The vast troves of data modern tech giants possess is incredibly useful when building and training artificial intelligence (AI)
Recent advances in AI mean data can be extracted from documents with greater accuracy and without using templates for semi-structured information

However, these cloud AI solutions were designed with developers in mind, not business users. For instance, uploading documents for processing and downloading the results in a JSON format requires using API calls. Effectively leveraging these solutions can be complex, requiring users to parse the data to extract the desired fields, add post-processing to correct for OCR errors, and create a human-in-the-loop (HILT) interface for quality assurance and processing low-confidence outliers. Building a complete application that satisfies security, privacy, access control, and scalability requirements requires additional development.

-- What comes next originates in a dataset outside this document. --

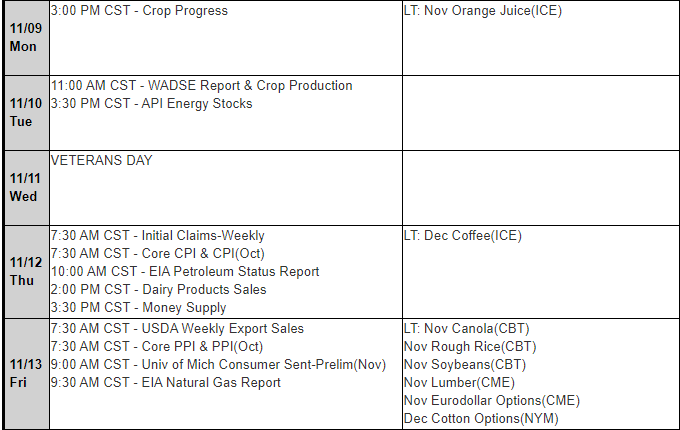Click the 11/11 Wed date cell
680x430 pixels.
[23, 187]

Additionally, cloud AI solutions from large providers require ongoing maintenance and updates to take advantage of new capabilities and improvements.

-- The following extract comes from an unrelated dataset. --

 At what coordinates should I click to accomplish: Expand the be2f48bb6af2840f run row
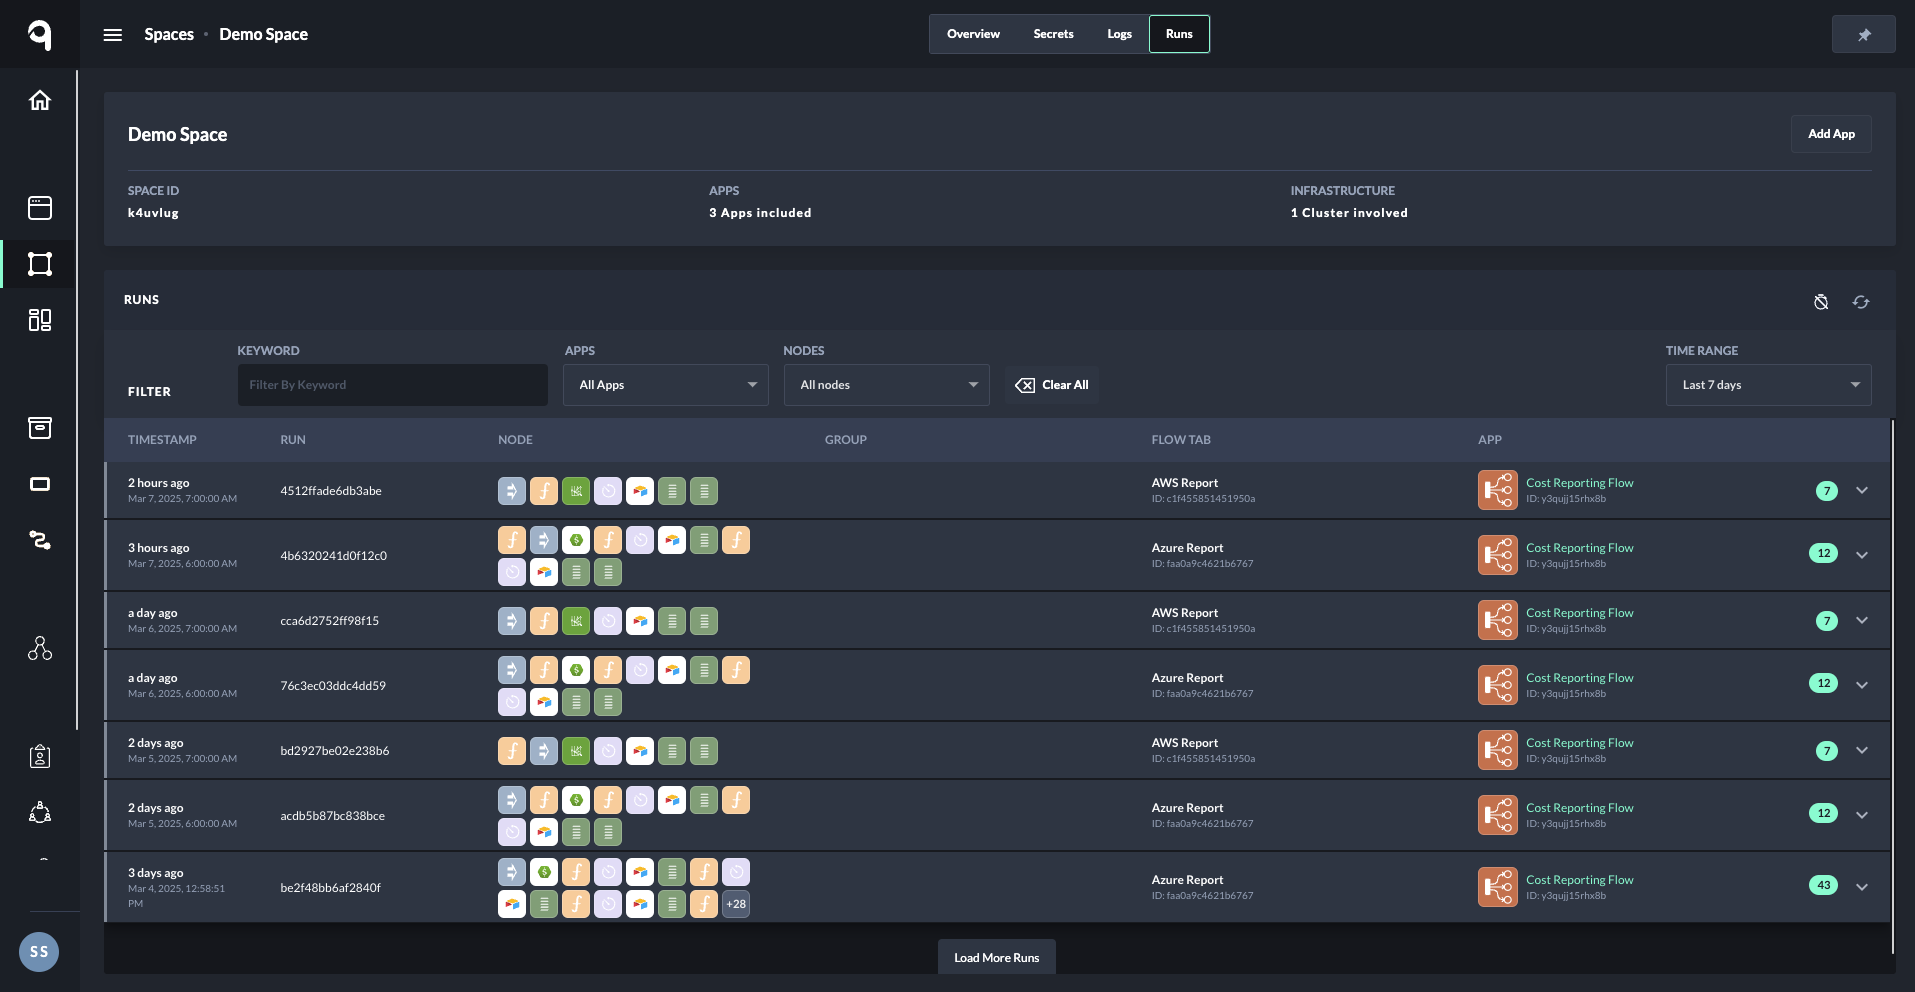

To learn more specific details, check out our blog where we compare super.AI to Microsoft Azure for automated invoice processing: Automating Invoice Processing: Super.AI vs. Microsoft Azure

The challenges that come with building and maintaining these document processing solutions has given rise to 75+ companies chasing the Intelligent Document Processing (IDP) market, which is expected to reach $6.38B by 2027. Most IDP vendors have done a great job simplifying setup and adding a human-in-the-loop interface, allowing shared services and global business services departments to automate document-centric processes such as procure-to-pay (P2P) and order to cash (O2C). IDP solutions allow users to:

Automatically classify documents at scale
Use any OCR or cloud document AI solution for automated data extraction
Tune field-specific confidence levels with thresholds that trigger HITL routing
Role-based access control to safeguard data security
Data encryption to satisfy privacy regulations
Analytics and reporting to measure automation rates and other important metrics

However, even the best IDP solutions available today struggle to process more than 80% of semi-structured (e.g., invoice) and complex documents (which may include handwritten notes, approval stamps, and/or signatures). They’re also unable to process unstructured documents such as contracts.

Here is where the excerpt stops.